# How long for Birth Cert and Passport?



## wynnster (Jun 6, 2003)

Hiya
I'm just wondering how long it will take to get the relevant paperwork in Munchkins new name following the Adoption Order? and how long roughly for a new passport in his new name (he hasn't had one previously)
We're hoping to go to France in September but now wondering if there is little chance of getting the passport back in time? 
Wynn x


----------



## ♥ M J ♥ (Apr 17, 2004)

Hi Wynn

1st fab news about the AO

We went to court in dec and got our new birth certs mid/end of jan however this was longer due to 2weeks over christmas

I know that you can used the AO to get a passport with HOWEVER not sure if this is if you got and do it in person rather then postal. i however would say you have time to get a passport for Sept as you have at least 14weeks to go.
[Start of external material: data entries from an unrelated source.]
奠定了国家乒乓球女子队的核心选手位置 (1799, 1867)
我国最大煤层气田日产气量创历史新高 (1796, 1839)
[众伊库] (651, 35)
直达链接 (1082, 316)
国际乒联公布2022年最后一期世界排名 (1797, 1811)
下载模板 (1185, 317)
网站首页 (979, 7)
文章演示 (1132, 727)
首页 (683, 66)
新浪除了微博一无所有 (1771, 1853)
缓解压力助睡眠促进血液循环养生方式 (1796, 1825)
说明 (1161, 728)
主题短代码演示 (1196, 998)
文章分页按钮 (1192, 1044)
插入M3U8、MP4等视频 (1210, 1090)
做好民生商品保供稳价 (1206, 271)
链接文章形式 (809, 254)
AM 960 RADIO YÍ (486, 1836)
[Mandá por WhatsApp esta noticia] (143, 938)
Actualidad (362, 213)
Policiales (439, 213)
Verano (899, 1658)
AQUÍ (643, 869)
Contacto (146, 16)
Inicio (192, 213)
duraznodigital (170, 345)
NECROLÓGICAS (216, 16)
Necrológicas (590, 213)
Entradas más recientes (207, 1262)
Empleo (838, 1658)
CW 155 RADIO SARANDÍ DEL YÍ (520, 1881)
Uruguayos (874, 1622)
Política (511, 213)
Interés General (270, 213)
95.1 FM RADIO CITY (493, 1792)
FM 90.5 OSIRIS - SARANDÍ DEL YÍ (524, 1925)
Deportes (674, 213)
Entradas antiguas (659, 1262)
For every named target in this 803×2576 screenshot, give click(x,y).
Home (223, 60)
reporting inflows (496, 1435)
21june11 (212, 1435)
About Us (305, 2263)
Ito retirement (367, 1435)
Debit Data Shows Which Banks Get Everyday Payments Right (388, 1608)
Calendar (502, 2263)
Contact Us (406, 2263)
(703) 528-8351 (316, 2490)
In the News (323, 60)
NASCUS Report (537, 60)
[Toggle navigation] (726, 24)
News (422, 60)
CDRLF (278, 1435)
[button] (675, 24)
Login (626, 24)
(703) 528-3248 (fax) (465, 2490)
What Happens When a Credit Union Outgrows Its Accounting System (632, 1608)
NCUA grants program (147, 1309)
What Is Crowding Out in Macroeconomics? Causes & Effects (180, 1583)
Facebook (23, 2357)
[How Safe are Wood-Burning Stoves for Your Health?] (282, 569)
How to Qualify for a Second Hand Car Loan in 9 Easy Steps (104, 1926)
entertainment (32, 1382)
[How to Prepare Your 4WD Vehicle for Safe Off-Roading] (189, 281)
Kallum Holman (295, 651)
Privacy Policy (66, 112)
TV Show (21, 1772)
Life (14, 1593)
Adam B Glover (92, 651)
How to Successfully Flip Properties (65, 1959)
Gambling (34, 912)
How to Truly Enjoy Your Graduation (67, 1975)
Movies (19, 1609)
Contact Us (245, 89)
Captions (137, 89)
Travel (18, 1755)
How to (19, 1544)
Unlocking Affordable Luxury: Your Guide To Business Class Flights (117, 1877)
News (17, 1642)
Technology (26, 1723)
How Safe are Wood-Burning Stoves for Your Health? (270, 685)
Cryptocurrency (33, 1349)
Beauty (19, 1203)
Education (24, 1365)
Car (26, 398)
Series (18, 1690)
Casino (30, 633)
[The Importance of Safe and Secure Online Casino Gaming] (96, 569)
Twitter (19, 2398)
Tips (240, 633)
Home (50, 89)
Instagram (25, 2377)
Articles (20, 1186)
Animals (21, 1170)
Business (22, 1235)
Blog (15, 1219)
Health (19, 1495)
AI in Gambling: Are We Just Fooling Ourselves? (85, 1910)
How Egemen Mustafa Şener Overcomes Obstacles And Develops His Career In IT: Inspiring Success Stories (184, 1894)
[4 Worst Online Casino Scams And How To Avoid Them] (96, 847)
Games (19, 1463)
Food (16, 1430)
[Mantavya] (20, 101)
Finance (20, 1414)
Ref changing name for things like GP ect our AO was enough.

xxxxx


----------



## Suzie (Jan 22, 2004)

Hiya 

C's AO was granted last week and we have birth cert today  although it is a short one and we have to pay £7 for full one ! He has a passport in old name and we are off to my parents in France next week so no time to change it until we get back . 
If you contact passport office they will tell you if AO is enough or if you need birth cert.
gp etc should take AO as change of name.

You have plenty of time to get things sorted before you go 

X


----------



## Mummyof2 (Jul 31, 2003)

Hi, our birth certificate came back after 4 months from adoption order so took a while.  Ds2 hasn't yet got a passport.


----------



## Anabelle (Nov 6, 2004)

Wynnster

have you had any joy with the passport?

x


----------



## wynnster (Jun 6, 2003)

Only just seent his Anabelle, sorry. 

No, we still haven't even received the birth cert  

I called the gp to discuss going in with AO to change ds name and receptionist was adamant i'll need new Birth cert too even after I explained it will only have ds new name on with no referal to previous name so in theory could be anyones...... I'm going in today with AO only and hope they see sense and change it  

I've contacted Child benefit and asked how we go about changing name on their records but still awaiting their response   

Can't think who else I need to tell .........   ??


----------



## ♥ M J ♥ (Apr 17, 2004)

Hi 

Name change for CB is done over the phone and same for tax credits however they may do to you what they have doine to us which is send a letter asking for update on adoption (4months after AO) and sent new birth certs!

Ref GP's AO does cut it as it says your name and little ones name however your new short birth cert will only say name and DOB however full one says same as AO as in adopted on x date by you and DH of x address and your jobs are X

xxxxxx


----------